Please reread the first sentence of my post. The old way is losing ground to the new, but the new is fucking sitting on their hands and not publicizing themselves at all.

They should be the number one selling (or most-read)comics of the month EVERY month. They should be getting the headlines in TCJ, WIZARD, ETC...

DC and Marvel should have had spikes driven through their hearts by now... but the webcomics guys haven't stood up and done the job.

When a company advertises and / or publicizes (and can prove) they have more readers than the big two then we will have a fight worth seeing. Until then it will be a slow crawl..

Webcomickers - build a real business okay. You are already doing well in terms of ROI. Nows the time to put a bite into the big two's collective ass.

Glenn Hauman said...

Web comics are already more read than printed comics. Girl Genius gets more pages views a day than X-Men sells in a month, and GG isn't even the most widely read one out there. And yet, GG is only know by a small fraction of the Internet audience and/or general audience, because the audience is so fragmented.

Believe me, I'm pretty well versed on this stuff as well-- and every day, I find another long-running high quality webcomic that I never heard of. The problem is one of perception: we think that print comics readers and webcomics readers overlap heavily on a Venn diagram, but in reality, they barely touch.

Cunningham said...

Glenn -

I don't disagree with you. Where we differ and where I think webcomics should step up and take control is in the following two areas:

1) Public relations - webcomics companies should be publishing their readership numbers in places like Newsarama, CBR, The Beat, Comics Journal, etc...as well as MAINSTREAM PRESS like Entertainment Weekly.
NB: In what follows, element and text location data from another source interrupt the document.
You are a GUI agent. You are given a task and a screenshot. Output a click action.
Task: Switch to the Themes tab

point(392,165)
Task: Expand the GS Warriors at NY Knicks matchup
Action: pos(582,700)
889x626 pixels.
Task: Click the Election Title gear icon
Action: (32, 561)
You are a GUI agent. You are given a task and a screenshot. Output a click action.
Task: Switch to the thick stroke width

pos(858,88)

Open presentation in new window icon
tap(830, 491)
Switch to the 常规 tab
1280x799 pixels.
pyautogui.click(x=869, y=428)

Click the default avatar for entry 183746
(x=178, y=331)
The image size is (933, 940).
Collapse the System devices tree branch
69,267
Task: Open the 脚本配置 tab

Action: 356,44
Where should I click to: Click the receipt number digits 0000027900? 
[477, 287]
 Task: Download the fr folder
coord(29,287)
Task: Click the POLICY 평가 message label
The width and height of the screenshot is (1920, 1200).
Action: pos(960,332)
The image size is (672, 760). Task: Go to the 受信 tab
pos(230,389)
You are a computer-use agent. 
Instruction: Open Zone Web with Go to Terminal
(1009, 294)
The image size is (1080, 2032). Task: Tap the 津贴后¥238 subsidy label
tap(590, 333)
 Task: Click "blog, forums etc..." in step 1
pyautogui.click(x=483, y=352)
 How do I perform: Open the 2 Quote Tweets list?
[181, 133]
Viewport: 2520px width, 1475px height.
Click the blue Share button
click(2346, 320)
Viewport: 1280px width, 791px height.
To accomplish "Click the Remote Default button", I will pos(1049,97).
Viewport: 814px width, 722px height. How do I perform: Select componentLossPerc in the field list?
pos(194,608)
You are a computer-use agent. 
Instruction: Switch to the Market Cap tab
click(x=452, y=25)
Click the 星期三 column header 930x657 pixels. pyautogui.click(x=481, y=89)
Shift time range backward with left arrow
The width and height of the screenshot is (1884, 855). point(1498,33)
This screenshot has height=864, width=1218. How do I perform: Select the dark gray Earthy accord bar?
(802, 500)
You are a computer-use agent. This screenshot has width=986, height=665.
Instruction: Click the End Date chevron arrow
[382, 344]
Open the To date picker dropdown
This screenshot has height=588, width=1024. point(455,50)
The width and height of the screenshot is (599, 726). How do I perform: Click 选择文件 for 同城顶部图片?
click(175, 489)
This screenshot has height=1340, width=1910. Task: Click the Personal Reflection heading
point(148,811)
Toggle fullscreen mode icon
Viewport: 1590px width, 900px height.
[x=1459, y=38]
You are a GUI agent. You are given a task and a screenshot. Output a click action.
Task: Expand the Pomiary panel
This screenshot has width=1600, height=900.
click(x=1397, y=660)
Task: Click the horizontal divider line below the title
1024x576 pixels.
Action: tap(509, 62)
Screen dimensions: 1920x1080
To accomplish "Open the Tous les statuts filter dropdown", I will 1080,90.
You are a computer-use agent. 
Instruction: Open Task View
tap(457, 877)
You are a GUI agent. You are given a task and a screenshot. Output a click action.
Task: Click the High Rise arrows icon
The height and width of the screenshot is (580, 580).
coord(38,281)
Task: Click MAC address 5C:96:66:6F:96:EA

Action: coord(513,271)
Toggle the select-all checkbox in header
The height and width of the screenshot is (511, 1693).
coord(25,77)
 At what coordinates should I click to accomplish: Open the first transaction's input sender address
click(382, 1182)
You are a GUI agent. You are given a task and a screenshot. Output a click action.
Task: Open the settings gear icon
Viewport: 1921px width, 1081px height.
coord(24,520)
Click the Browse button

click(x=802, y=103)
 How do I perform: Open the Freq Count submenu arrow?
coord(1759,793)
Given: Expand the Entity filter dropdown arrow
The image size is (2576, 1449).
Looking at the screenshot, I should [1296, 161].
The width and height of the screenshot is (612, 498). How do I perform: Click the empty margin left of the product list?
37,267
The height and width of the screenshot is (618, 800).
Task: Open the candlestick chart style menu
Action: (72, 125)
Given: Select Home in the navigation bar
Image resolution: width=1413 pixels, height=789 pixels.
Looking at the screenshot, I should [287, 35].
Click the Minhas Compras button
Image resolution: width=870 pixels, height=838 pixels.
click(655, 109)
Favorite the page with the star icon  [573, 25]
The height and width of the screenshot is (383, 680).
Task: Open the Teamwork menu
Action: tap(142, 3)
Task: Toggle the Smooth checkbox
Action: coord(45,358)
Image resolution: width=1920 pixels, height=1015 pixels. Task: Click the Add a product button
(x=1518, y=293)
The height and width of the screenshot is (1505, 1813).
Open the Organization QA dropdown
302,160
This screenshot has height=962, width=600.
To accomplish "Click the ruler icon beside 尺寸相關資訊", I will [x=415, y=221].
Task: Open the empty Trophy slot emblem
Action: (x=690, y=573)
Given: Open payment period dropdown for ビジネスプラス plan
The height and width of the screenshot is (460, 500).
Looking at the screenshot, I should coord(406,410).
They have not done so.

2) You need one company with a solid business plan and plenty of capital to create a webcomics experience that mimics traditional print comics and gets the numbers that outstrip DC or Marvel. You need a company that uses the same talent pool as print comics and pulls those print readers over to the web.

Thus far, neither of those things has happened, and until they do - webcomics are going to be the red-headed stepchild of comics.

Rusty said...

ComicMix is producing free online comics with the same talent pool as traditional print companies. Mike Grell, John Ostrander, Bo Hampton, Tim Truman, Mark Wheatley and Mike Baron, to name a few.

They are publishing well known series, like "GrimJack" and "Jon Sable," as well as new titles.

There comics-reader interface is simple and clean, easier to navigate than Adobe Reader. It replicates the experience of reading print comics better than any interface I've seen on the web.

No, I don't work for ComicMix. I'm just a fan. But ComicMix seems to be following your business plan pretty closely. They have created a sharp, professional site.

ComicMix.com: I HIGHLY recommend the site. While you are there, check out "GrimJack," "EZ Street," "Demons of Sherwood" and "Jon Sable." These are all sharp, well drawn, well written, cutting edge comics. These are not just the best free comics on the web, these are some of the best comics being published today.

I'm trying not to sound like a hyped-up, fan-boy geek. I guess I do. I'm just very excited about ComicMix.

You are right, ComicMix deserves more attention from the mainstream media and comics press.